Is it true that for prime $p\neq 2 $, $k > 1$ and $n_1,n_2,\dots,n_k\geq 1$, the cyclic group $\mathbb{Z}_p$ has no continuous free action on $ \mathbb{C}P^{n_1} \times \mathbb{C}P^{n_2} \times \cdots \times \mathbb{C}P^{n_k}$?
How to prove it?
Thank you so much in advance.
Consider the action of the automorphism on $H^2(\prod_i \mathbb C P^{n_i} , \mathbb Z)$ by linear automorphisms and $H^*(\prod_i \mathbb C P^{n_i} , \mathbb Z)$.

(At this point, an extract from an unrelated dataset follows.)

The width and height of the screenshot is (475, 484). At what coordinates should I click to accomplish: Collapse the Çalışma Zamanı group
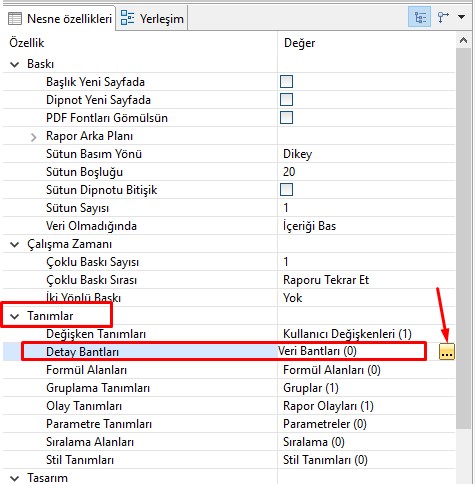[15, 244]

Inside $H^2(\prod_i \mathbb C P^{n_i} , \mathbb Z)$ consider the set of nonzero integral multiples of hyperplane classes of the different factors. This set is consists exactly of the elements of $H^2$ that cannot be written as a sum of two elements of smaller nilpotence order in the ring $H^*$. (This follows from the fact that the nilpotence index of an element $x$ is the sum of $n_i$ over all $i$ such that $x$ contains a nonzero multiple of the hyperplane class of $\mathbb CP^{n_i}$, which can be checked by binomial coefficients).

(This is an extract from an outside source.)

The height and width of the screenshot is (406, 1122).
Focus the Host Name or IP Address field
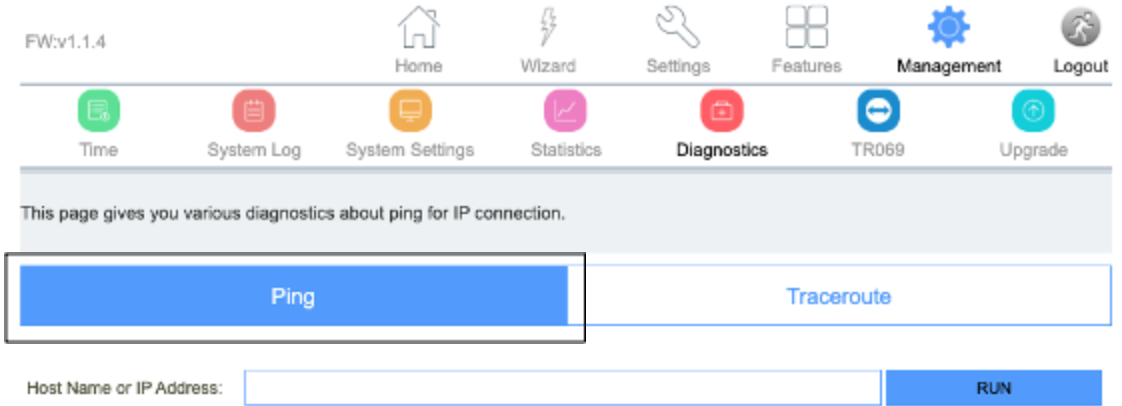coord(562,388)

Because this set has a characterization, it is preserved by any automorphism. Hence any automorphism of the product of projective spaces acts by permutation of the hyperplane classes and scalar multiplication. Thus the action on $H^2$ is by the group of signed permutation matrices. Conjugacy classes in their group are characterized by their cycle type, and, for each cycle, the product of the nonzero entries, which is $\pm 1$.
Hence elements of order $p$ consist of a union of $p$-cycles and fixed points. The products of the nonzero entries should have order p and thus should be $+1$. Moreover, the $p$-cycles consist must permute tuples of $i$ where $n_i$ is constant.
The Lefschetz number of such an automorphisms (i.e. its trace on cohomology) is the product over the cycles and fixed points of the trace on the corresponding tensor factor of the cohomology. For a fixed $\mathbb CP^{n_i}$, this is simply $n_i+1$. For a $p$-cycle acting on $(\mathbb CP^{n_i})^p$, we can form a basis of the cohomology consisting of products of powers of the hyperplane classes of the individual $\mathbb CP^{n_i}$s, and the only monomials fixed by this action are those with equal powers of each class, of which there are $n_i+1$.
Hence the product is positive, so the Lefschetz number is nonzero, so the number of fixed points is nonzero.